(SOURCE DOCUMENT Opens)
Securities and Exchange Commission (SEC) Chairman Gary Gensler has expressed significant concerns about the potential consequences of artificial intelligence (AI) on the financial system. In an interview with DealBook, Gensler outlined his views on how AI could become a systemic risk and the need for responsible regulation.

AI as a Transformational Technology with Risks

Gensler sees AI as a transformational technology set to impact business and society. He co-wrote a paper in 2020 on deep learning and financial stability, concluding that a few AI companies would build foundational models that many businesses would rely on. This concentration could deepen interconnections across the economic system, making a financial crash more likely.

Gensler expects that the United States will most likely end up with two or three foundational AI models, increasing “herding” behavior. “This technology will be the center of future crises, future financial crises,” Gensler said. “It has to do with this powerful set of economics around scale and networks.”

Concerns About Concentration and Regulation

The SEC chief’s warnings extend to the potential conflicts of interest in AI models. The rise of meme stocks and retail trading apps has highlighted the power of predictive algorithms. Gensler questions whether companies using AI to study investor behavior are prioritizing user interests.
(SOURCE DOCUMENT Closes)
§ **WORK TO COMPLETE**
A: Answer these from the article on Gensler and AI:
(i) In what year did Gensler co-write a paper on deep learning and financial stability?
(ii) How many foundational AI models does Gensler expect the United States to end up with?
(iii) What has highlighted the power of predictive algorithms?
B: Translate this sentence from the article on Gensler and AI into Spanish: "Gensler sees AI as a transformational technology set to impact business and society."
C: Decide whether each statement agrees with the article on Gensler and AI, answering yes or no and quoting the words that settle it:
(i) Gensler outlined his views in an interview with DealBook.
(ii) Gensler's paper concluded that many AI companies would each build their own foundational models.
(iii) Gensler expects herding behavior to decrease.
The lines after this point are separate material, unrelated to the article.
(COLLECTED MATERIAL Opens)
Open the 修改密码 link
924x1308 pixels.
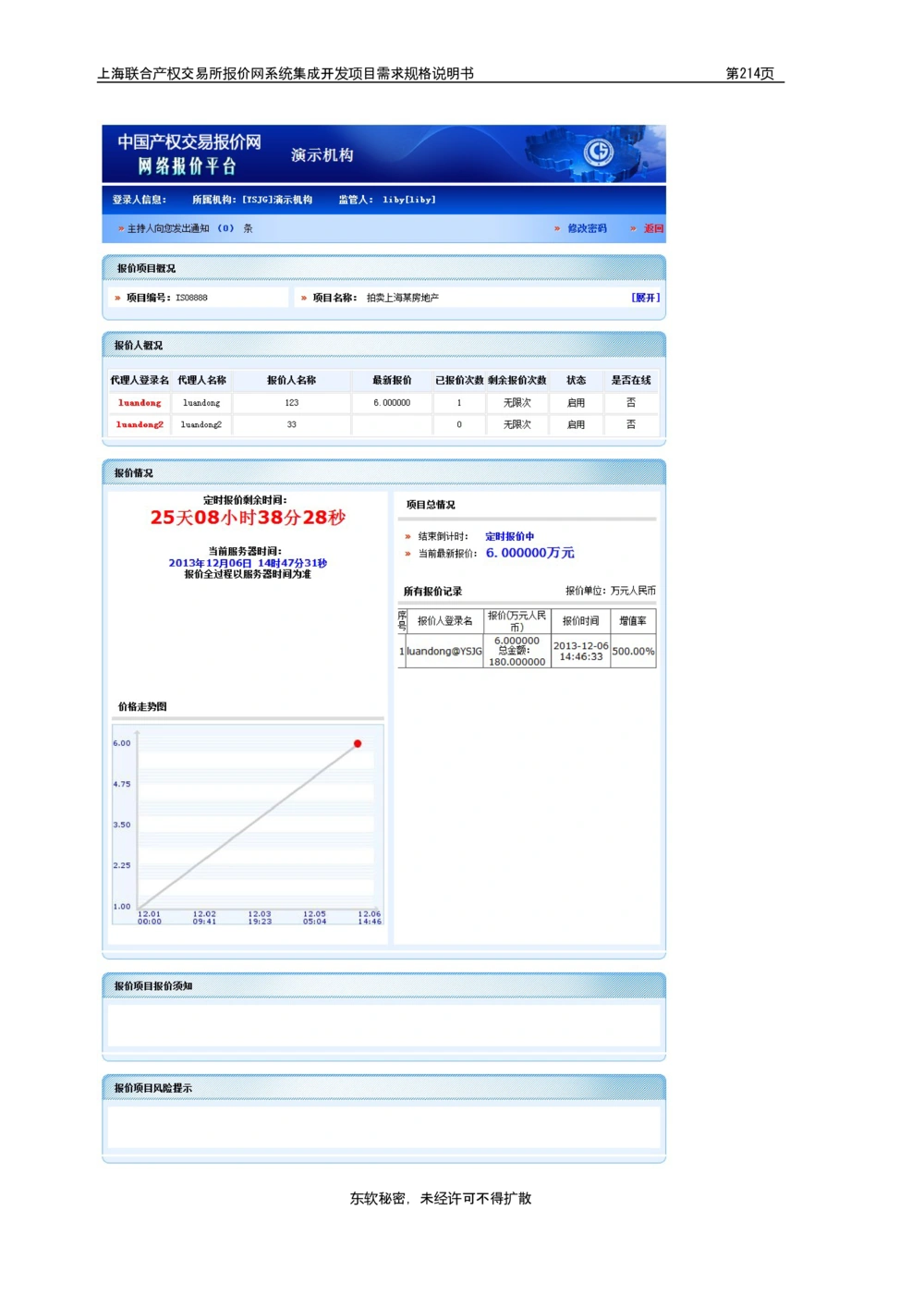587,228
(COLLECTED MATERIAL Closes)
§ **WRITTEN ANSWERS**
A:
(i) 2020
(ii) Two or three
(iii) The rise of meme stocks and retail trading apps

B: Gensler considera la IA una tecnología transformadora destinada a influir en los negocios y en la sociedad.

C:
(i) Yes: "In an interview with DealBook, Gensler outlined his views"
(ii) No: "a few AI companies would build foundational models that many businesses would rely on"
(iii) No: "increasing “herding” behavior"